[Saved entries]
+===+

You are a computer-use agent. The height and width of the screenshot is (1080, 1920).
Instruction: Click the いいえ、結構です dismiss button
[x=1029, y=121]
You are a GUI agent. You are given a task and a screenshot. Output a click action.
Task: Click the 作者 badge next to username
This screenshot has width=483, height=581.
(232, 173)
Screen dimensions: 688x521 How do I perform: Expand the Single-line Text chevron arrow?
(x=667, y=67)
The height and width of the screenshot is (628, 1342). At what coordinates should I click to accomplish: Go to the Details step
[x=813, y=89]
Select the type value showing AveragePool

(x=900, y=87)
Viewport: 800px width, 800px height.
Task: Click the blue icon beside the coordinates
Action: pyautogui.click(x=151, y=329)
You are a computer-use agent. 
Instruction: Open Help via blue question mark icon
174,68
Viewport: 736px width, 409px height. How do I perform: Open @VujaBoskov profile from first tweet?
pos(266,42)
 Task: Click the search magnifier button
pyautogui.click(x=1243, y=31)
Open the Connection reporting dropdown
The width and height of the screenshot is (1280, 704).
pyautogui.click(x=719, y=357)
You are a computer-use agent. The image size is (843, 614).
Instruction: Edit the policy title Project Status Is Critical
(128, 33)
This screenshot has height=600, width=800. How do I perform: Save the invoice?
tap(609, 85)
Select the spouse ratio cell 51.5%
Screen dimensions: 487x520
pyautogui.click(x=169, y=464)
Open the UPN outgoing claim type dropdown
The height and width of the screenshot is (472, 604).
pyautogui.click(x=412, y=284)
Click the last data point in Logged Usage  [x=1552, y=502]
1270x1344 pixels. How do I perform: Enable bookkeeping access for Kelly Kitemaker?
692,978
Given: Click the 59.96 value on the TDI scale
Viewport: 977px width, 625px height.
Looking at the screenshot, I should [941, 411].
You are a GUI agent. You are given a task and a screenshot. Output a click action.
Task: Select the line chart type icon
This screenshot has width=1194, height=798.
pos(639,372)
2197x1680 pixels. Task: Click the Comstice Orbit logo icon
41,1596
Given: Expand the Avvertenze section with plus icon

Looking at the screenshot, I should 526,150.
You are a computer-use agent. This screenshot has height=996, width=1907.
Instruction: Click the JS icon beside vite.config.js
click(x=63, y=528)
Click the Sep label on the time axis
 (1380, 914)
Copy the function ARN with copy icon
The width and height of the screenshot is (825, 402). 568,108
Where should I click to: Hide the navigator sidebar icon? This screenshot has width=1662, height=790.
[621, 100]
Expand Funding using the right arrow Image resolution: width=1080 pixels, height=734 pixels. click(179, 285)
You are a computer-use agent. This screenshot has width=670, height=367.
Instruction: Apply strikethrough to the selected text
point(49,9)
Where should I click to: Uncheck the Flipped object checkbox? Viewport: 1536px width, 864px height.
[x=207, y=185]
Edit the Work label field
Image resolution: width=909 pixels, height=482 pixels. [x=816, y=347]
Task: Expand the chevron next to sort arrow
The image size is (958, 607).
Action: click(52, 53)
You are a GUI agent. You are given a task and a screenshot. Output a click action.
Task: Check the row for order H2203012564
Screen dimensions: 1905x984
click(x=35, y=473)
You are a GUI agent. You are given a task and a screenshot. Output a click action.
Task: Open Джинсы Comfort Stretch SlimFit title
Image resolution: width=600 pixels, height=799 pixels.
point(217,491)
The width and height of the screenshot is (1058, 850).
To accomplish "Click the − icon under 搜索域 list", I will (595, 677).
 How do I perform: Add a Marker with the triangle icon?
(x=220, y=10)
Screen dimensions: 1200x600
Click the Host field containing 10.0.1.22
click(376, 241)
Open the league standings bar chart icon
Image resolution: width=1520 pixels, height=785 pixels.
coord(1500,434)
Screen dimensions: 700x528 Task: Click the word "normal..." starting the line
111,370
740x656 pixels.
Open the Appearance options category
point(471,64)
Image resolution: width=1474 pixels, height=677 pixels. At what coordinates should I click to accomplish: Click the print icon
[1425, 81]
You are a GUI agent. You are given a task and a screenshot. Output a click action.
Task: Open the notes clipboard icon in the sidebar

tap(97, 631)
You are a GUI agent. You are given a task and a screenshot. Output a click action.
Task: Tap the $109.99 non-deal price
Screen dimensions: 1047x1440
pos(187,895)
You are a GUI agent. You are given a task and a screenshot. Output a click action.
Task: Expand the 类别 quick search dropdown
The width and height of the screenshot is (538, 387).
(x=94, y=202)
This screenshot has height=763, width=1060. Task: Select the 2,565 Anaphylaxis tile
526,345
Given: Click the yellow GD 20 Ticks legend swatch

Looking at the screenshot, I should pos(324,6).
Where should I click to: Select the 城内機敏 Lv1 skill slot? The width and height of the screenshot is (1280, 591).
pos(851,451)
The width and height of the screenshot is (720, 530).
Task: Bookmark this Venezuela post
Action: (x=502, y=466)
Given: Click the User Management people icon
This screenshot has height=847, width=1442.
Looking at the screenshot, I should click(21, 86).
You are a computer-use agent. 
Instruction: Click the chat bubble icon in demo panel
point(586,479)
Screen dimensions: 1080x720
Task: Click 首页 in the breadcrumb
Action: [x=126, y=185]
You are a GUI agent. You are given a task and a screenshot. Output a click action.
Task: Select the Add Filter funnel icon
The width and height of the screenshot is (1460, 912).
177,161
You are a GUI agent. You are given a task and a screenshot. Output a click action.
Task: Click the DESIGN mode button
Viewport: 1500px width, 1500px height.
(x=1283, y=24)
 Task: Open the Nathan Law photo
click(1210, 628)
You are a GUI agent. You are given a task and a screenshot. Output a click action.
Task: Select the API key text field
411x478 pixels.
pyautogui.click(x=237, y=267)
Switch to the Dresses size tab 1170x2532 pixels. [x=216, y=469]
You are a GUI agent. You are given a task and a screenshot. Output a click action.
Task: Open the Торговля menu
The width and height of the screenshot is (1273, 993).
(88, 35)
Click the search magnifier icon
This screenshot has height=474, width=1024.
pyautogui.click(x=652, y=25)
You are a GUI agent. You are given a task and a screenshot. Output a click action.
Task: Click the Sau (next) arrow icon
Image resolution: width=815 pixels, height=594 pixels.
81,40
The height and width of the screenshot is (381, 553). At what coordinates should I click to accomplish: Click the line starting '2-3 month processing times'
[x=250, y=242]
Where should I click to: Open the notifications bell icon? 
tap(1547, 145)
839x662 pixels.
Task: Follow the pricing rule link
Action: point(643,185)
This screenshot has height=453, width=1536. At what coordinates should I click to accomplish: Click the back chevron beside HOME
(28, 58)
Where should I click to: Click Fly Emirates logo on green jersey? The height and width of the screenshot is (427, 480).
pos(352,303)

+===+

• Exercise aim: Could you retype all of the records above exactly as they appear?

• Answer area:
You are a computer-use agent. The height and width of the screenshot is (1080, 1920).
Instruction: Click the いいえ、結構です dismiss button
[x=1029, y=121]
You are a GUI agent. You are given a task and a screenshot. Output a click action.
Task: Click the 作者 badge next to username
This screenshot has width=483, height=581.
(232, 173)
Screen dimensions: 688x521 How do I perform: Expand the Single-line Text chevron arrow?
(x=667, y=67)
The height and width of the screenshot is (628, 1342). At what coordinates should I click to accomplish: Go to the Details step
[x=813, y=89]
Select the type value showing AveragePool

(x=900, y=87)
Viewport: 800px width, 800px height.
Task: Click the blue icon beside the coordinates
Action: pyautogui.click(x=151, y=329)
You are a computer-use agent. 
Instruction: Open Help via blue question mark icon
174,68
Viewport: 736px width, 409px height. How do I perform: Open @VujaBoskov profile from first tweet?
pos(266,42)
 Task: Click the search magnifier button
pyautogui.click(x=1243, y=31)
Open the Connection reporting dropdown
The width and height of the screenshot is (1280, 704).
pyautogui.click(x=719, y=357)
You are a computer-use agent. The image size is (843, 614).
Instruction: Edit the policy title Project Status Is Critical
(128, 33)
This screenshot has height=600, width=800. How do I perform: Save the invoice?
tap(609, 85)
Select the spouse ratio cell 51.5%
Screen dimensions: 487x520
pyautogui.click(x=169, y=464)
Open the UPN outgoing claim type dropdown
The height and width of the screenshot is (472, 604).
pyautogui.click(x=412, y=284)
Click the last data point in Logged Usage  [x=1552, y=502]
1270x1344 pixels. How do I perform: Enable bookkeeping access for Kelly Kitemaker?
692,978
Given: Click the 59.96 value on the TDI scale
Viewport: 977px width, 625px height.
Looking at the screenshot, I should [941, 411].
You are a GUI agent. You are given a task and a screenshot. Output a click action.
Task: Select the line chart type icon
This screenshot has width=1194, height=798.
pos(639,372)
2197x1680 pixels. Task: Click the Comstice Orbit logo icon
41,1596
Given: Expand the Avvertenze section with plus icon

Looking at the screenshot, I should 526,150.
You are a computer-use agent. This screenshot has height=996, width=1907.
Instruction: Click the JS icon beside vite.config.js
click(x=63, y=528)
Click the Sep label on the time axis
 (1380, 914)
Copy the function ARN with copy icon
The width and height of the screenshot is (825, 402). 568,108
Where should I click to: Hide the navigator sidebar icon? This screenshot has width=1662, height=790.
[621, 100]
Expand Funding using the right arrow Image resolution: width=1080 pixels, height=734 pixels. click(179, 285)
You are a computer-use agent. This screenshot has width=670, height=367.
Instruction: Apply strikethrough to the selected text
point(49,9)
Where should I click to: Uncheck the Flipped object checkbox? Viewport: 1536px width, 864px height.
[x=207, y=185]
Edit the Work label field
Image resolution: width=909 pixels, height=482 pixels. [x=816, y=347]
Task: Expand the chevron next to sort arrow
The image size is (958, 607).
Action: click(52, 53)
You are a GUI agent. You are given a task and a screenshot. Output a click action.
Task: Check the row for order H2203012564
Screen dimensions: 1905x984
click(x=35, y=473)
You are a GUI agent. You are given a task and a screenshot. Output a click action.
Task: Open Джинсы Comfort Stretch SlimFit title
Image resolution: width=600 pixels, height=799 pixels.
point(217,491)
The width and height of the screenshot is (1058, 850).
To accomplish "Click the − icon under 搜索域 list", I will (595, 677).
 How do I perform: Add a Marker with the triangle icon?
(x=220, y=10)
Screen dimensions: 1200x600
Click the Host field containing 10.0.1.22
click(376, 241)
Open the league standings bar chart icon
Image resolution: width=1520 pixels, height=785 pixels.
coord(1500,434)
Screen dimensions: 700x528 Task: Click the word "normal..." starting the line
111,370
740x656 pixels.
Open the Appearance options category
point(471,64)
Image resolution: width=1474 pixels, height=677 pixels. At what coordinates should I click to accomplish: Click the print icon
[1425, 81]
You are a GUI agent. You are given a task and a screenshot. Output a click action.
Task: Open the notes clipboard icon in the sidebar

tap(97, 631)
You are a GUI agent. You are given a task and a screenshot. Output a click action.
Task: Tap the $109.99 non-deal price
Screen dimensions: 1047x1440
pos(187,895)
You are a GUI agent. You are given a task and a screenshot. Output a click action.
Task: Expand the 类别 quick search dropdown
The width and height of the screenshot is (538, 387).
(x=94, y=202)
This screenshot has height=763, width=1060. Task: Select the 2,565 Anaphylaxis tile
526,345
Given: Click the yellow GD 20 Ticks legend swatch

Looking at the screenshot, I should pos(324,6).
Where should I click to: Select the 城内機敏 Lv1 skill slot? The width and height of the screenshot is (1280, 591).
pos(851,451)
The width and height of the screenshot is (720, 530).
Task: Bookmark this Venezuela post
Action: (x=502, y=466)
Given: Click the User Management people icon
This screenshot has height=847, width=1442.
Looking at the screenshot, I should click(21, 86).
You are a computer-use agent. 
Instruction: Click the chat bubble icon in demo panel
point(586,479)
Screen dimensions: 1080x720
Task: Click 首页 in the breadcrumb
Action: [x=126, y=185]
You are a GUI agent. You are given a task and a screenshot. Output a click action.
Task: Select the Add Filter funnel icon
The width and height of the screenshot is (1460, 912).
177,161
You are a GUI agent. You are given a task and a screenshot. Output a click action.
Task: Click the DESIGN mode button
Viewport: 1500px width, 1500px height.
(x=1283, y=24)
 Task: Open the Nathan Law photo
click(1210, 628)
You are a GUI agent. You are given a task and a screenshot. Output a click action.
Task: Select the API key text field
411x478 pixels.
pyautogui.click(x=237, y=267)
Switch to the Dresses size tab 1170x2532 pixels. [x=216, y=469]
You are a GUI agent. You are given a task and a screenshot. Output a click action.
Task: Open the Торговля menu
The width and height of the screenshot is (1273, 993).
(88, 35)
Click the search magnifier icon
This screenshot has height=474, width=1024.
pyautogui.click(x=652, y=25)
You are a GUI agent. You are given a task and a screenshot. Output a click action.
Task: Click the Sau (next) arrow icon
Image resolution: width=815 pixels, height=594 pixels.
81,40
The height and width of the screenshot is (381, 553). At what coordinates should I click to accomplish: Click the line starting '2-3 month processing times'
[x=250, y=242]
Where should I click to: Open the notifications bell icon? 
tap(1547, 145)
839x662 pixels.
Task: Follow the pricing rule link
Action: point(643,185)
This screenshot has height=453, width=1536. At what coordinates should I click to accomplish: Click the back chevron beside HOME
(28, 58)
Where should I click to: Click Fly Emirates logo on green jersey? The height and width of the screenshot is (427, 480).
pos(352,303)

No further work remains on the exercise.